Heathrow airport operator BAA said on its website: "Due to the heightened security at UK airports, Heathrow is experiencing significant disruption to its operations.
"The airport is open and hopes to return to near normal operations, within the new restrictions, in the next few days.
"The additional security restrictions will continue to have an impact on the airport's operation.
"However we are working hard, in conjunction with our airlines and control authorities, to deliver as normal a service as possible.
"Some flights will inevitably be cancelled. Therefore anyone who intends to travel in the next few days should check with their airline."
According to a Sky News report, the situation at Stansted airport at 4.40am today was still "very chaotic".
"Airlines are assuring us the flights are, and will be, setting off but there are still am amazing amount of people here. It is not even 5am.

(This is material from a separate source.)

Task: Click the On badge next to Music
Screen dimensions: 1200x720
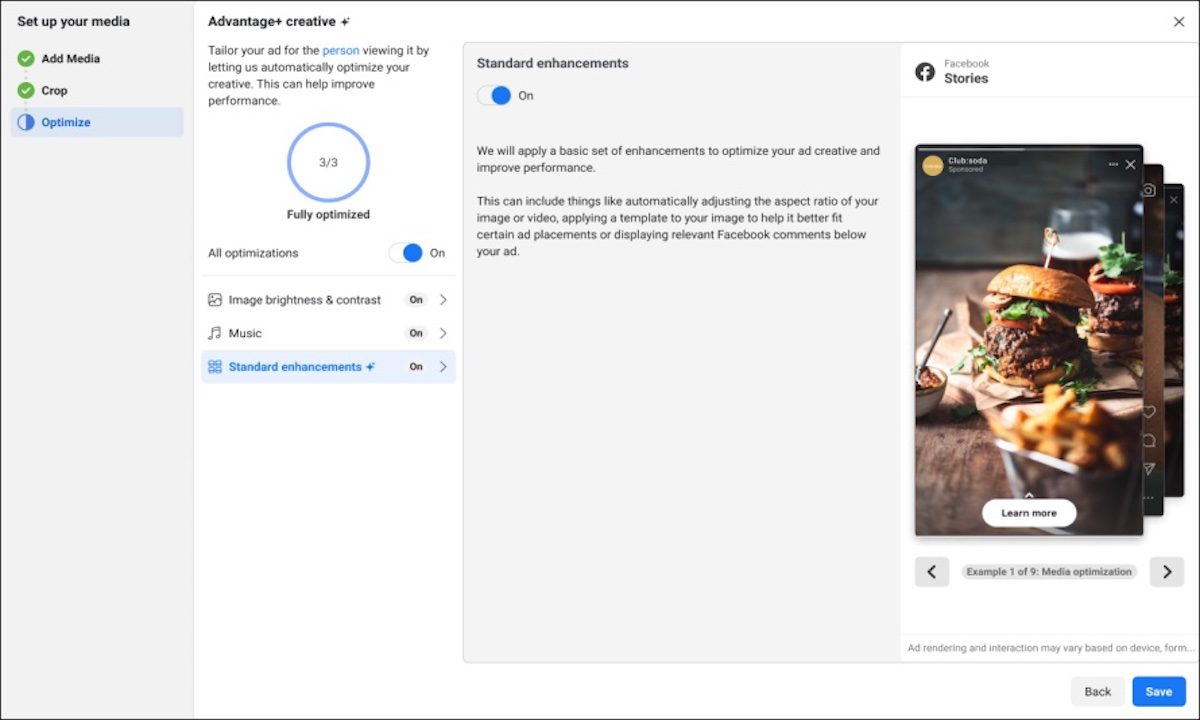Action: [416, 333]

People are sleeping on the floor," Sky reported.
Yesterday thousands of passengers experienced travel chaos with many flights cancelled and Heathrow closed to incoming short-haul services.
British Airways cancelled all short-haul flights in and out of Heathrow until 3pm yesterday and by late morning had had to axe more than 200 of the 550 flights it normally operated out of the west London airport daily.
Low-cost carrier Ryanair was another of the airlines badly hit - cancelling nearly 100 flights.
Many foreign airlines suspended services to London even before Heathrow airport operator BAA announced a suspension of short-haul Heathrow-bound flights that had not already left for London.
Those axing flights to London included Italian carrier Alitalia, German airline Lufthansa, Spanish carrier Iberia and Irish airline Aer Lingus.
Air France scrapped five of its Heathrow to Paris flights.